→ **WORK TASK**:
In the listing below, a line holding "Click the Close button" and a line holding "Viewport: 1011px width, 476px height." mark the range. Retype both exactly, with all lines between them.

→ **SUPPLIED RECORDS**:
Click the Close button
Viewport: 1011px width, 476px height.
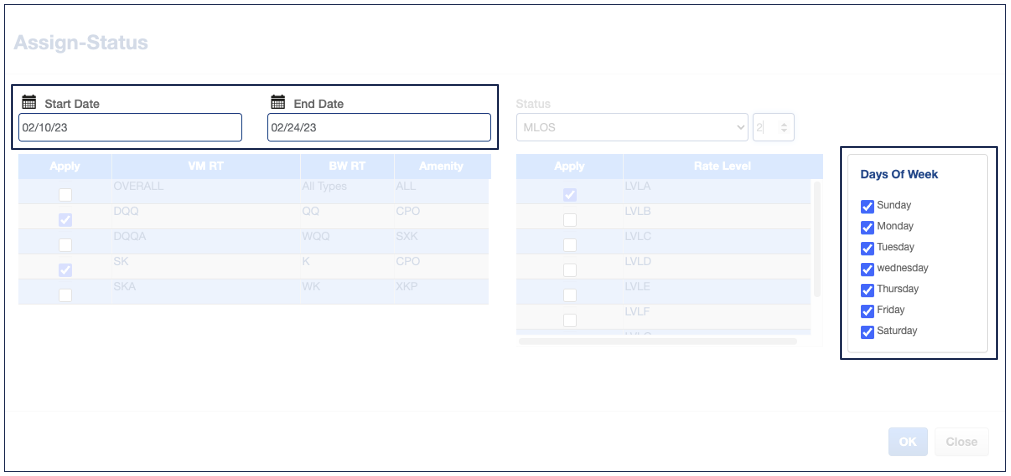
==
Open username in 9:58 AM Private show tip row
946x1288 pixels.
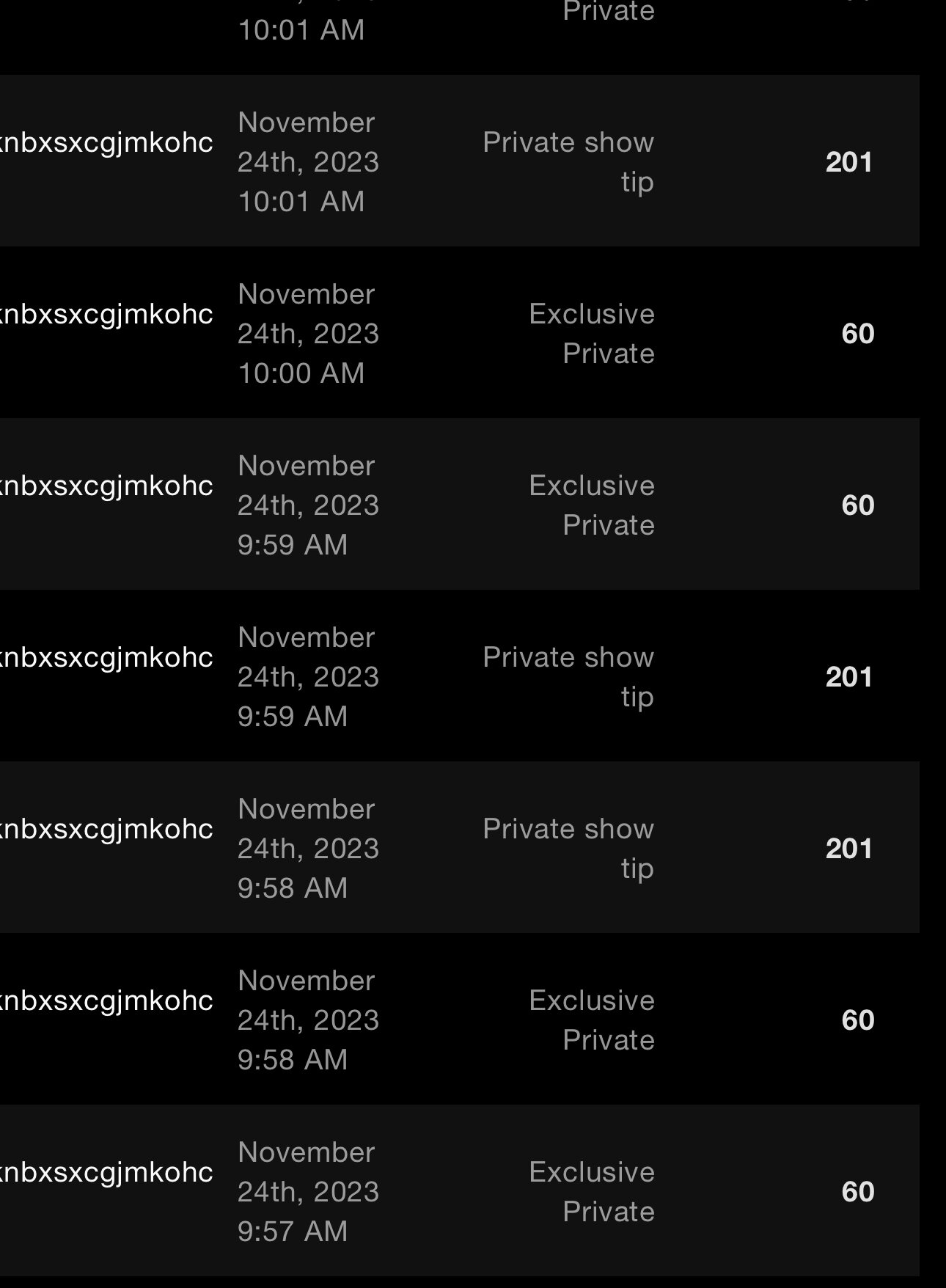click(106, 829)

→ **EXPECTED ANSWER**:
Click the Close button
Viewport: 1011px width, 476px height.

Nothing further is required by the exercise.